Previous studies on the impacts of these changes have often neglected terrestrial vertebrates due to limited data availability, focusing mostly on the response from marine animals

In this study, Simões and senior author Professor Stephanie E. Pierce (both at Harvard) worked alongside collaborators Professor Michael Caldwell (University of Alberta, Canada) and Dr. Christian Kammerer (North Carolina Museum of Natural Sciences) to examine early amniotes, which represent the forerunners of all modern mammals, reptiles, birds, and their closest extinct relatives, at the initial phase of their evolution. At this point in time the first groups of reptiles and mammal ancestors were splitting from each other and evolving along their own separate evolutionary paths.
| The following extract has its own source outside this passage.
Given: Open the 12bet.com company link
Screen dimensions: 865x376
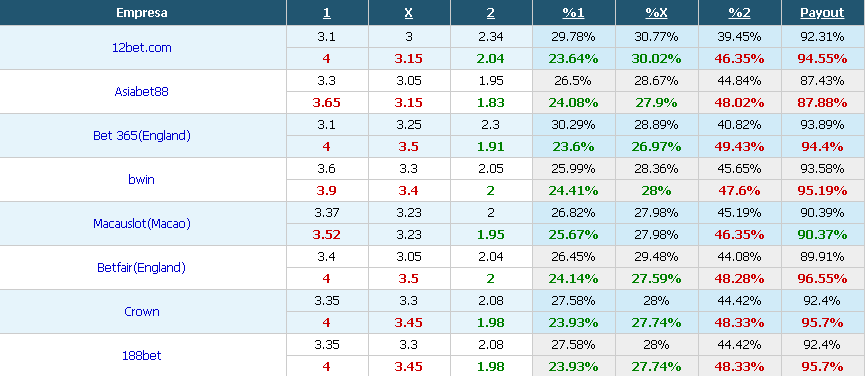Looking at the screenshot, I should 142,47.
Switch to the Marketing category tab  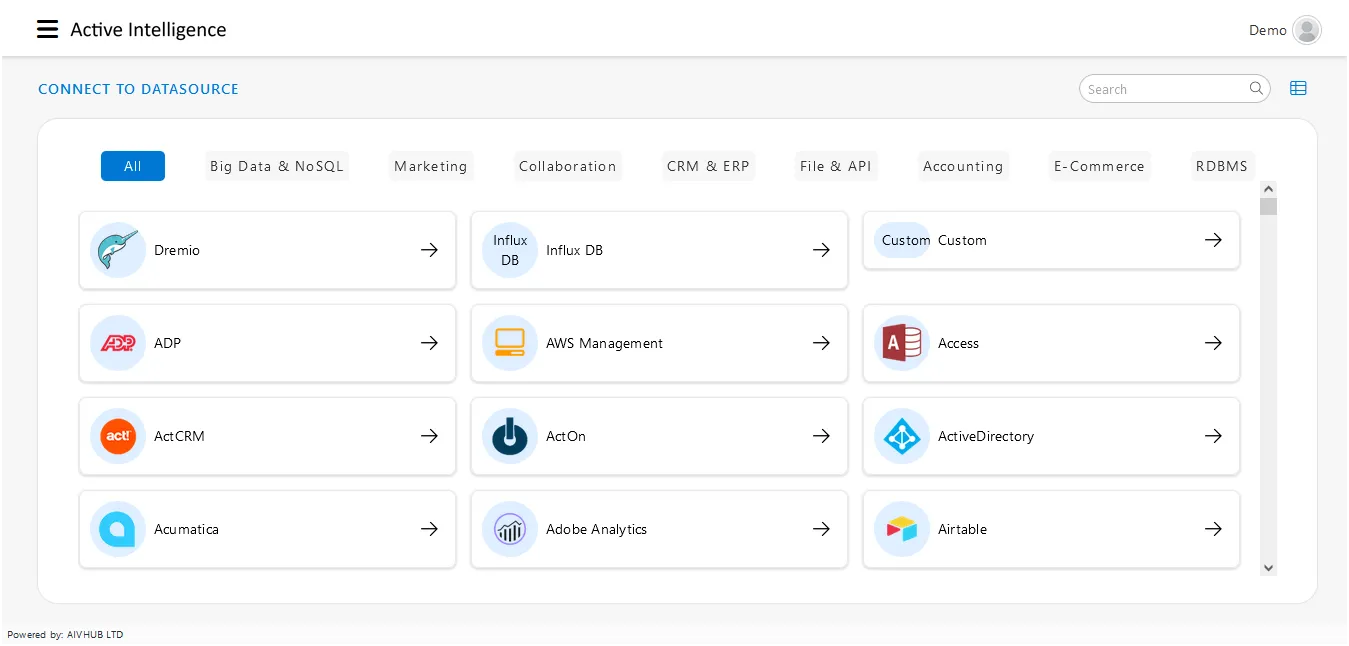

“Reptiles represent an ideal and rare terrestrial system to study this question as they have a relatively good fossil record and survived a series of climatic crises including the ones leading up to the largest extinction in the history of complex life, the Permian-Triassic mass extinction,” said Simões.

Reptiles were relatively rare during the Permian compared to mammalian ancestors. However, things took a major shift during the Triassic when reptiles underwent a  massive explosion in the number of species and morphological variety. This lead to the appearance of most of the major living groups of reptiles (crocodiles, lizards, turtles) and several groups that are now entirely extinct.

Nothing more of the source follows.